Magna forecasts online video to be up 32%


Despite the economic downturn and its inevitable strains on overall advertising expenditures, one category is clearly holding up as a beacon of change and growth: online video. Magna forecasts the US market for online video will grow by 32% this year, rising from $531 million in 2008 to $699 million in 2009. While these figures represent downward revisions from their forecast for the sector in the middle of last year (prior to the subsequent escalation of the recession), these gains will likely outpace growth rates for most other emerging media platforms.

The reasons for growth are simple: as marketing budgets are reduced across industries, advertisers look to reach their consumers in a more targeted and cost-effective manner. User-generated content accounted for a significant volume of potential advertising inventory in the past, although little was considered desirable for larger brands, given their collective preference for association with professionally produced content. But in recent periods, the expanding availability of premium network and cable TV programming combined with increasing broadband penetration – now covering 60% of US homes by their estimates– collectively led to a 24% increase in time with professionally produced online video during 2008, following a 50% rise during 2007, according to Accustream.
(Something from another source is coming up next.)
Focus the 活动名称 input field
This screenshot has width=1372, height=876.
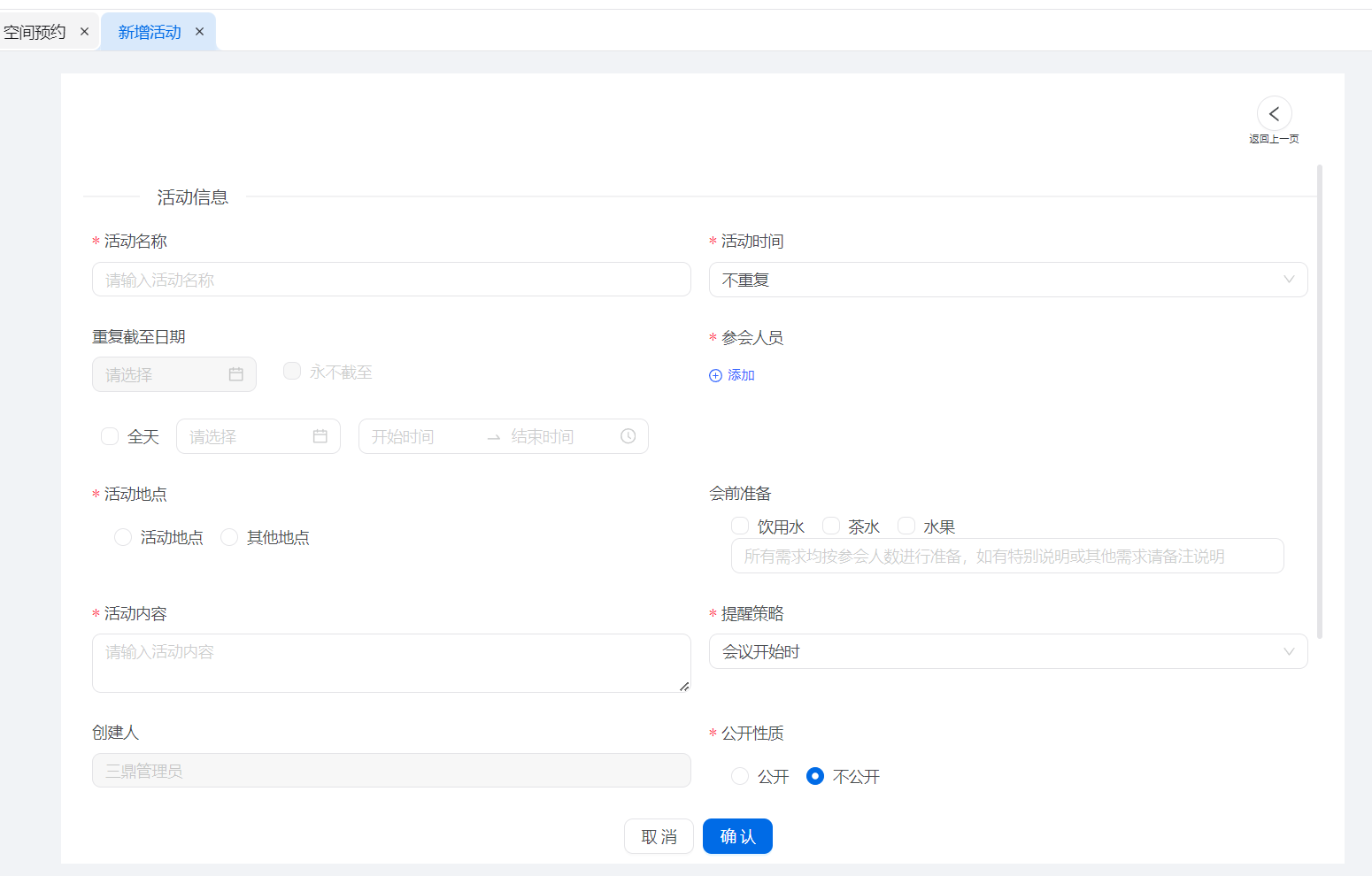pos(391,280)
Still, this represents a limited volume of top-tier inventory. Few large advertisers can achieve broad reaching objectives solely by using an online video-only campaign if there are any content preferences involved. For point of reference, during 2008 490 billion person-hours of traditional television were consumed according to Nielsen. This equates to 244 times more consumption of professional content video than of online video. Even assuming last year’s growth rate continues through 2012, traditional TV would still account for 98 times more consumption

Over the next few years, Magna expects traditional TV content – and traditional TV suppliers – will continue to account for the bulk of online video budgets, but as user-generated content sites increasingly supply professional content to their mass audiences, these sites will produce faster rates of growth. Ad networks will continue to serve a valuable niche to the ecosystem, aggregating otherwise unsold (or undersold) inventory in an efficient manner, with cost-effective ways to reach large audiences. Traditional print publishers will continue to hold valuable inventory, but few will produce significant volumes of content to capture much market share. In total, by 2011, they expect online video to generate slightly more than $1 billion in net advertising revenues for video content. This represents a compounded annual growth rate of 36% for each year between 2006 and 2011.